For Christmas, I received ‘The Legend of Zelda: Twilight Princess,’ which has truly been long awaited.  As I just finished Okami, this was a well-timed present, as my fingers were still itching for another adventure title.  On the various message boards I read, it seems that there’s something of a feud going on between the players of Okami and Zelda.  The fanboyism from the the Zelda side and the elitism from the Okami side is palpable, with the rest just copping out saying you can’t compare the two.  While the games are very different, they’re are some striking similarities.
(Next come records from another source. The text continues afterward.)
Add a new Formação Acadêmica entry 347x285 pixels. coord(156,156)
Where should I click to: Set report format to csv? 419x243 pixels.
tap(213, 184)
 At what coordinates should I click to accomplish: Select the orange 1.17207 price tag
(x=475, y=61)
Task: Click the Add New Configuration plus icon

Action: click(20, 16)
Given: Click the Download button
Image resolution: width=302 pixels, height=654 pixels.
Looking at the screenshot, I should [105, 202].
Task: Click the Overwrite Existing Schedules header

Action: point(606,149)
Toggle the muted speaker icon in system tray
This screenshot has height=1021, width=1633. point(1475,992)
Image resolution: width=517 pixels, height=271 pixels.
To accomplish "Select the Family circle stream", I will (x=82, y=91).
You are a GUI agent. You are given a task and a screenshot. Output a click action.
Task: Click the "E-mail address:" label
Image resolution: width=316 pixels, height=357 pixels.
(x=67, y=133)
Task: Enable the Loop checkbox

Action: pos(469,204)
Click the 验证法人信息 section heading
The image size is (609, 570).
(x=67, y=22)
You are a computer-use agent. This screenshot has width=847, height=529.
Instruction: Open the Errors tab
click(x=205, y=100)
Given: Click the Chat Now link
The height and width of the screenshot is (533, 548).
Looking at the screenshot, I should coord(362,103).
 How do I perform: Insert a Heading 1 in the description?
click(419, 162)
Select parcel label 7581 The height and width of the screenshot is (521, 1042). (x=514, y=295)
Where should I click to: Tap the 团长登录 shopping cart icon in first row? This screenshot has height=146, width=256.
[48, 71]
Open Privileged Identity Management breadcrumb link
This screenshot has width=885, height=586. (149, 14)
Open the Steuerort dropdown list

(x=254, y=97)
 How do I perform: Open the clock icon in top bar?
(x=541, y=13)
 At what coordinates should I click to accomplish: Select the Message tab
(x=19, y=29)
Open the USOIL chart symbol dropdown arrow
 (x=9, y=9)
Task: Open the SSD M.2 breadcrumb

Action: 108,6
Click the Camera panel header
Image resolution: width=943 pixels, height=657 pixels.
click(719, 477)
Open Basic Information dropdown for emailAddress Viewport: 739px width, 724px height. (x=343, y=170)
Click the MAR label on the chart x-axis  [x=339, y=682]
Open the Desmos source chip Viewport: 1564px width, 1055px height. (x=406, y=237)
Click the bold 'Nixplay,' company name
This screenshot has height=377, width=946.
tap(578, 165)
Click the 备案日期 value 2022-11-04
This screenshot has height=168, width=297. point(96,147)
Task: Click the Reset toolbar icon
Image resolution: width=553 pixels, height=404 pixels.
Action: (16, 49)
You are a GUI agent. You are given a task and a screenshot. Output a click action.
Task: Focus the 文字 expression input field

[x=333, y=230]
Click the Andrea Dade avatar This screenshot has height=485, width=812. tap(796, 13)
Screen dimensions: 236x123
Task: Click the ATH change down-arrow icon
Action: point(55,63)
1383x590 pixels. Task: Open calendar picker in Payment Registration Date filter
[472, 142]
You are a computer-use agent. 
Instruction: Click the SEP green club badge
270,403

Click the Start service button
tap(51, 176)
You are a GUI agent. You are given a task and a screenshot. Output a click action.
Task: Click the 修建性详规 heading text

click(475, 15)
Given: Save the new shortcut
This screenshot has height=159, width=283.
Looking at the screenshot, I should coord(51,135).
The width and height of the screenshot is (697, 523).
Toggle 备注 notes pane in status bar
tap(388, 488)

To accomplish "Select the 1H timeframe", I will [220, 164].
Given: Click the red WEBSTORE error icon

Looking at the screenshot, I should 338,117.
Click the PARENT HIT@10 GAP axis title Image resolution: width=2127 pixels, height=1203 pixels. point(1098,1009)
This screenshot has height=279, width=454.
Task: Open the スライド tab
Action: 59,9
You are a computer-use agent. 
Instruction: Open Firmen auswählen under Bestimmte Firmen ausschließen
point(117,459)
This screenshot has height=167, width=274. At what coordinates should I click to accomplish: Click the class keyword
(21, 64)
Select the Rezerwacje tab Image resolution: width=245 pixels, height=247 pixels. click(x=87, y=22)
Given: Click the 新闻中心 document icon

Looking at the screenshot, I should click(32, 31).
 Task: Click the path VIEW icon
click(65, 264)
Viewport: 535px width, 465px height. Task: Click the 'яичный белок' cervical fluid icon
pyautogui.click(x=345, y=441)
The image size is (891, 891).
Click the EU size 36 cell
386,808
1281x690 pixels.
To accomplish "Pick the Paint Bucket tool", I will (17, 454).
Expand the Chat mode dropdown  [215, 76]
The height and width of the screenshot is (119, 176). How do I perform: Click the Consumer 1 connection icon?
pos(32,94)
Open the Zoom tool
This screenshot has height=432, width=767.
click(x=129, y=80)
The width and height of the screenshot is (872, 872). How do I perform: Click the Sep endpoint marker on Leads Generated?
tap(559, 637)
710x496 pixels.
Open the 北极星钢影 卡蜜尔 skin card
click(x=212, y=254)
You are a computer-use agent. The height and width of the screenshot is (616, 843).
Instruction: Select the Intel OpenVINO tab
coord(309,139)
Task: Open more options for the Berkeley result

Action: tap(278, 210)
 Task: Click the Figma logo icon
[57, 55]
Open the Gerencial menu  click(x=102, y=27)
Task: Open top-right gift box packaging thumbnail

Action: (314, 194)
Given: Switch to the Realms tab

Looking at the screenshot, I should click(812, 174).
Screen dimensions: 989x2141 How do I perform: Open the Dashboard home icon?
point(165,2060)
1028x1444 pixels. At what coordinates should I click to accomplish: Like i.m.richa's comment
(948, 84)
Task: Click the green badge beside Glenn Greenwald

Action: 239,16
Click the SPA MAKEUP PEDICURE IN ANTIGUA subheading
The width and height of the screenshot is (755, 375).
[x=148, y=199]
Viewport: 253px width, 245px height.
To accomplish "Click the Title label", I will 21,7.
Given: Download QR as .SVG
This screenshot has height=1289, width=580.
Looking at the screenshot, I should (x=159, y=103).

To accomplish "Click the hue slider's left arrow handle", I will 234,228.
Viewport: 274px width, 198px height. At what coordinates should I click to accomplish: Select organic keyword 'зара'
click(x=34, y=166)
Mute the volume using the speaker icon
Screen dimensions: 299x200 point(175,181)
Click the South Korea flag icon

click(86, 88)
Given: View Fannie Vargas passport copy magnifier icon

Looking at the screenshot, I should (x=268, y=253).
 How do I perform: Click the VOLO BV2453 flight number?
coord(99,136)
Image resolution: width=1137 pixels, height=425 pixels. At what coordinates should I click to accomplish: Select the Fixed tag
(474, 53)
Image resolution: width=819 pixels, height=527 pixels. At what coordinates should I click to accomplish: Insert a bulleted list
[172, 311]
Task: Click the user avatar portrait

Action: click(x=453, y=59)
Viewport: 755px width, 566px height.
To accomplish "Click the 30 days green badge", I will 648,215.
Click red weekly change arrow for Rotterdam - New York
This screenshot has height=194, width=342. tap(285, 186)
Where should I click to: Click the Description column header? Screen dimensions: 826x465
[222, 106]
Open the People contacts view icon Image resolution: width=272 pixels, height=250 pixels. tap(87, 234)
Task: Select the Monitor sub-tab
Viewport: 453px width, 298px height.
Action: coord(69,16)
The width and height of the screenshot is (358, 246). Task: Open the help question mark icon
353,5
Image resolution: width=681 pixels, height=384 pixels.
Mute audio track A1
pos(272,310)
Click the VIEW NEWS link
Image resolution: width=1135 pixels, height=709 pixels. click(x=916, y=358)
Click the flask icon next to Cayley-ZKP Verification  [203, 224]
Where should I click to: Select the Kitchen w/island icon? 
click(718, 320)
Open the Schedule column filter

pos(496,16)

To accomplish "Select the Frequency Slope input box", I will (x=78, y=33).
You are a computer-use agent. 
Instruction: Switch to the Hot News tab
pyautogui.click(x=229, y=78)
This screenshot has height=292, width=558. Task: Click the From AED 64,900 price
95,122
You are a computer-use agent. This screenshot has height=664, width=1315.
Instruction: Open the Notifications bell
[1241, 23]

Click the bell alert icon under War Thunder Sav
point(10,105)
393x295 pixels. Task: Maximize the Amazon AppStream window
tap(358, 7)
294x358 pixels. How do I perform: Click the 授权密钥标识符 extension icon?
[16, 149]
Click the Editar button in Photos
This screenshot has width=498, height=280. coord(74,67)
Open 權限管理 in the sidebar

1. You play a wolf in both games.  Sure, in Okami you’re a wolf the whole game, and in Zelda you periodically become a wolf.  I’m not sure if that means anything, but there it is.  After playing Okami, the control of Zelda’s wolf seems clunky and inept, its skill in fighting far less that of his Hylian counterpart.  Okami’s wolf is more fluid and exciting, with more moves than ‘hit the attack button to lunge, then do it again.’  But then, Amaterasu was always a wolf, and Link had just been transformed into a wolf, so maybe that’s to be expected.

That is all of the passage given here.